Housing Bubble Ahead? Analysts Don't Think So
Home price increases are expected to slow this year, but economic conditions aren't ripe for a crash.
Home prices rose again last year, and the housing market is starting off 2017 at a brisk clip.
According to S&P CoreLogic Case-Shiller data, which includes the 20 largest U.S. cities, home prices regained their 2007 peak late last year and increased 5.6 percent from November 2015 to November 2016 – the latest figure available. Zillow’s Home Value Index, which measures median home value nationwide, predicts its index will reach the 2007 level this spring. Zillow found that home values rose 6.8 percent last year and predicts a 3.5 percent uptick this year.
But could these impressive numbers actually be the precursor to a housing bubble?
“I think we can take the bubble off the table,” says Nela Richardson, chief economist for the real estate brokerage Redfin, which reported a 7 percent increase in sales prices from January 2016 to January 2017. “Demand is really strong. Inventory is still quite low. The market is really fast. None of that suggests a market that’s about to bubble over.”
The continuing rise in home prices is led by basic economic forces: Demand exceeds supply in most cities, especially for entry-level housing. Plus, unemployment is low and wages have begun to increase, both strong economic fundamentals.
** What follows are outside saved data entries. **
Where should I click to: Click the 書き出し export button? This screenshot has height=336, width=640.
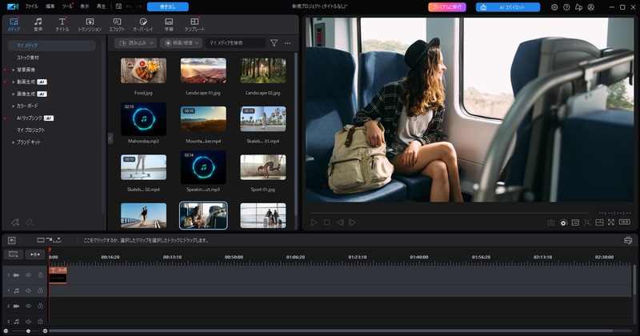167,6
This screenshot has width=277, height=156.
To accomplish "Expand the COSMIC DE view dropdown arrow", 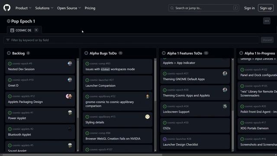I will [x=36, y=30].
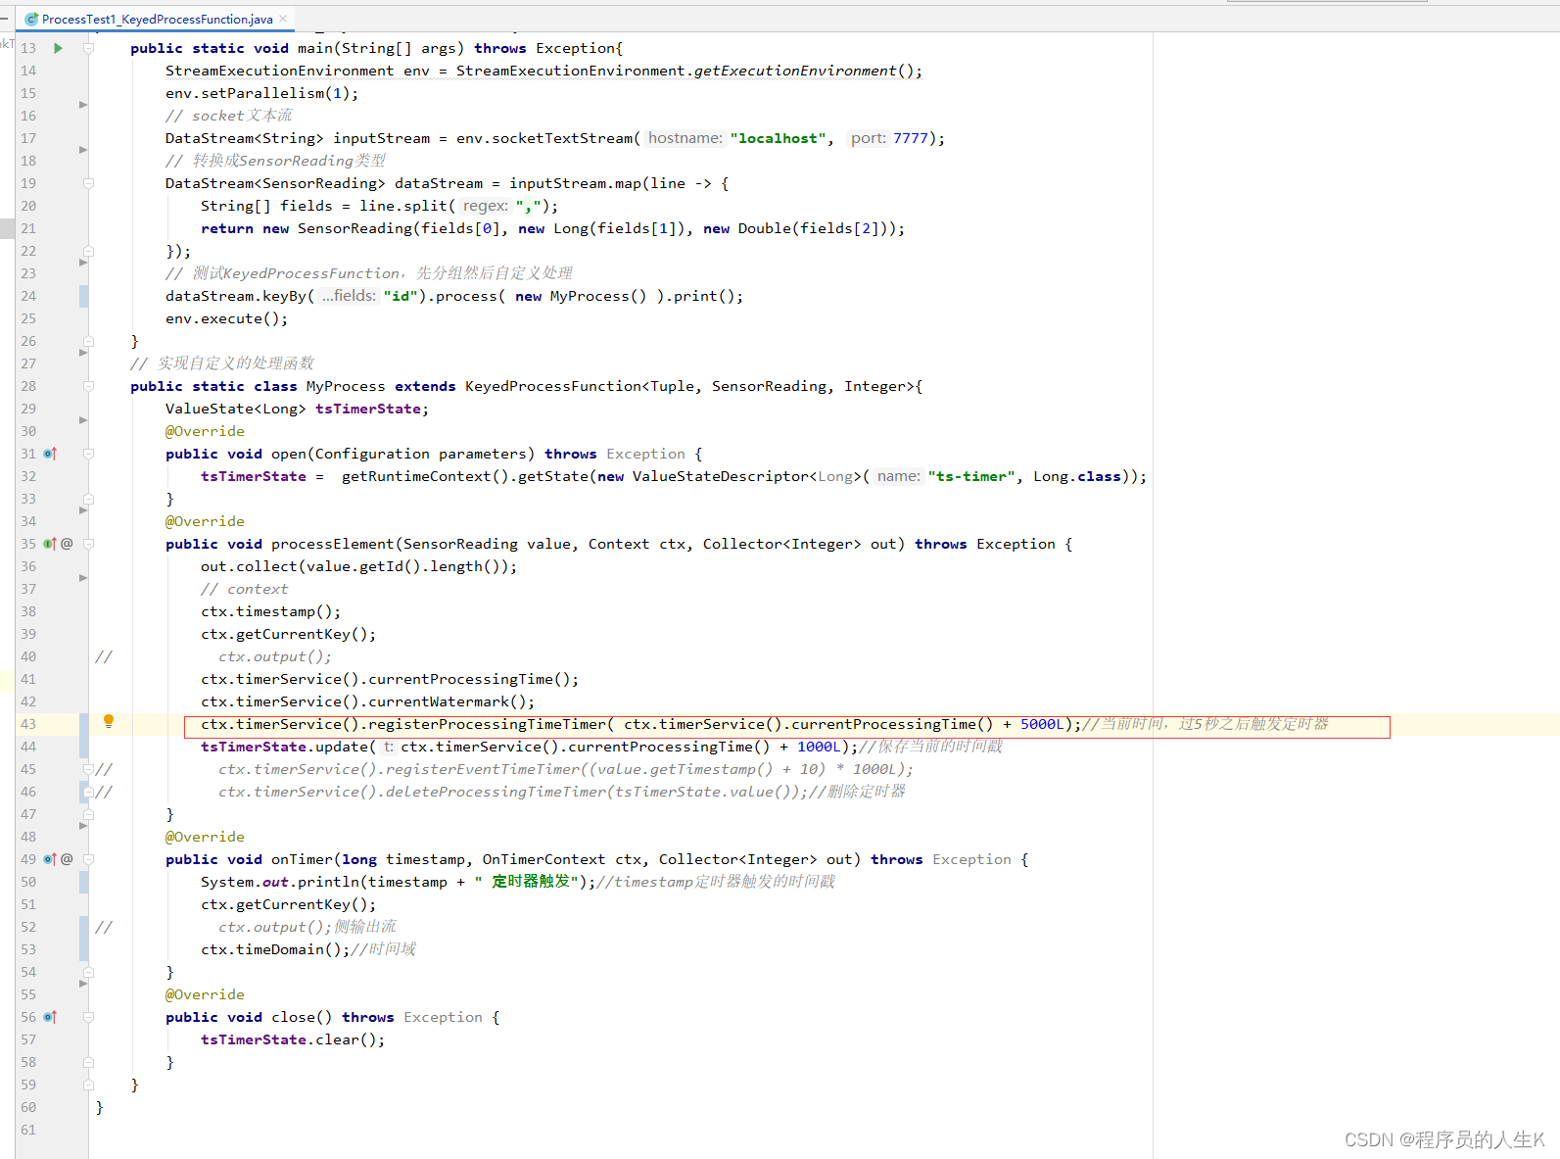The image size is (1560, 1159).
Task: Collapse the main method code block
Action: click(x=88, y=48)
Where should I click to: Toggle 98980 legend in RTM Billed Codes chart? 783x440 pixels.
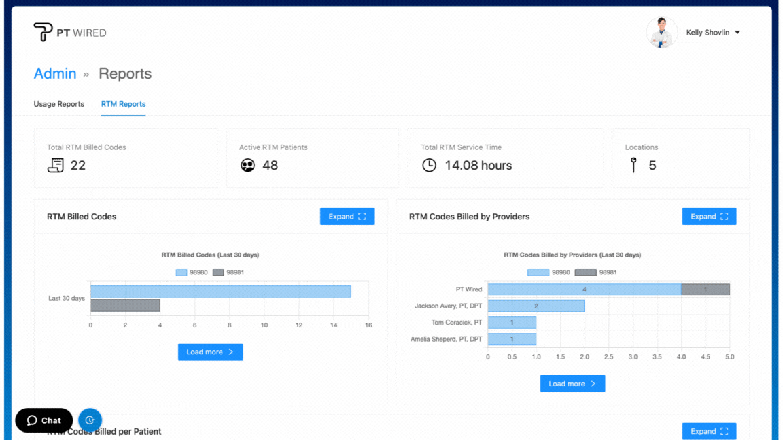coord(191,272)
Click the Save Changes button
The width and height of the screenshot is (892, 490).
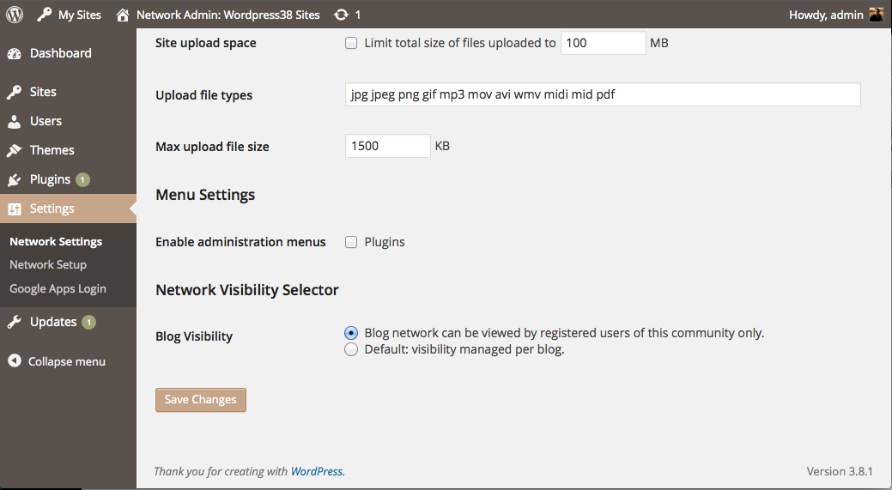click(201, 400)
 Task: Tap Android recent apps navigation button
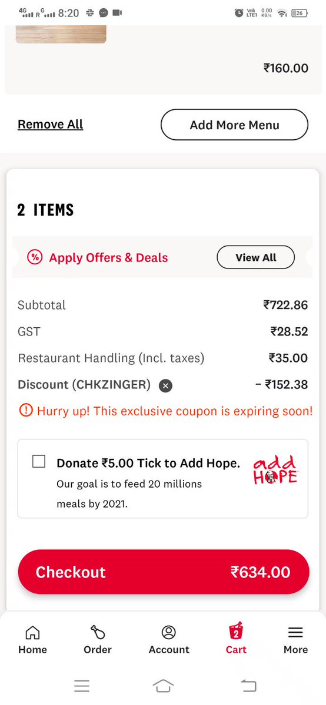click(82, 685)
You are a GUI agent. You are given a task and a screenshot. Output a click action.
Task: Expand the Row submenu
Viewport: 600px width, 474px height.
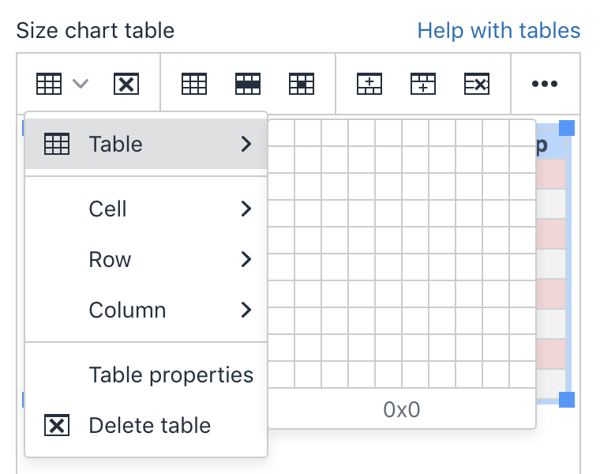146,259
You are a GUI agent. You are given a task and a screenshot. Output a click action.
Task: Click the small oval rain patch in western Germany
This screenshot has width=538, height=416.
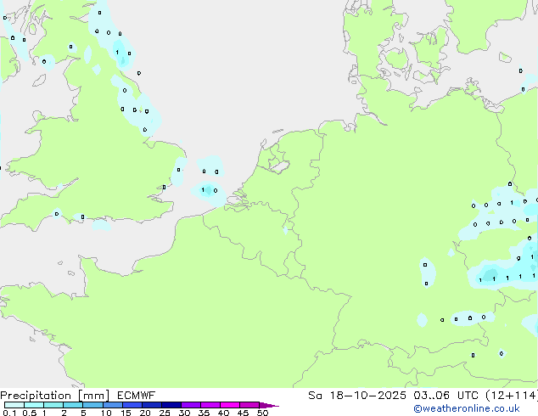pos(426,273)
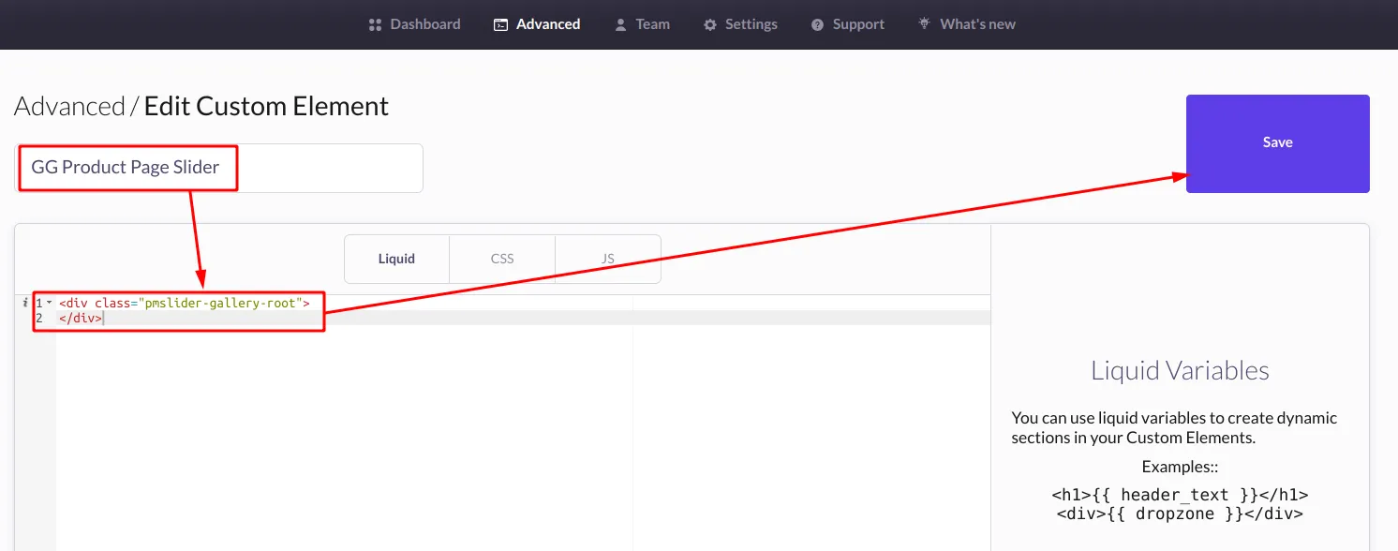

“We are absolutely not in a bubble,” says Ralph McLaughlin, chief economist for the real estate portal Trulia. “The economic definition of a bubble is when people are driving up prices only because they expect prices to increase.”
While economists don’t foresee a crash like the one we experienced in 2008, they do expect the increase of home values to slow, and values could even decline slightly in some areas.
“We are due for another recession,” McLaughlin says. “When that recession hits, prices are likely to flatten or decline.”
The biggest problem for the housing market in most cities is the lack of available homes to buy, especially in the lower price ranges that attract first-time homebuyers. The National Association of Realtors found that the number of homes for sale at the end of January was 7.1 percent lower than the number for sale a year ago, with only 3.6 months of inventory available. Six months of inventory is considered a balanced market.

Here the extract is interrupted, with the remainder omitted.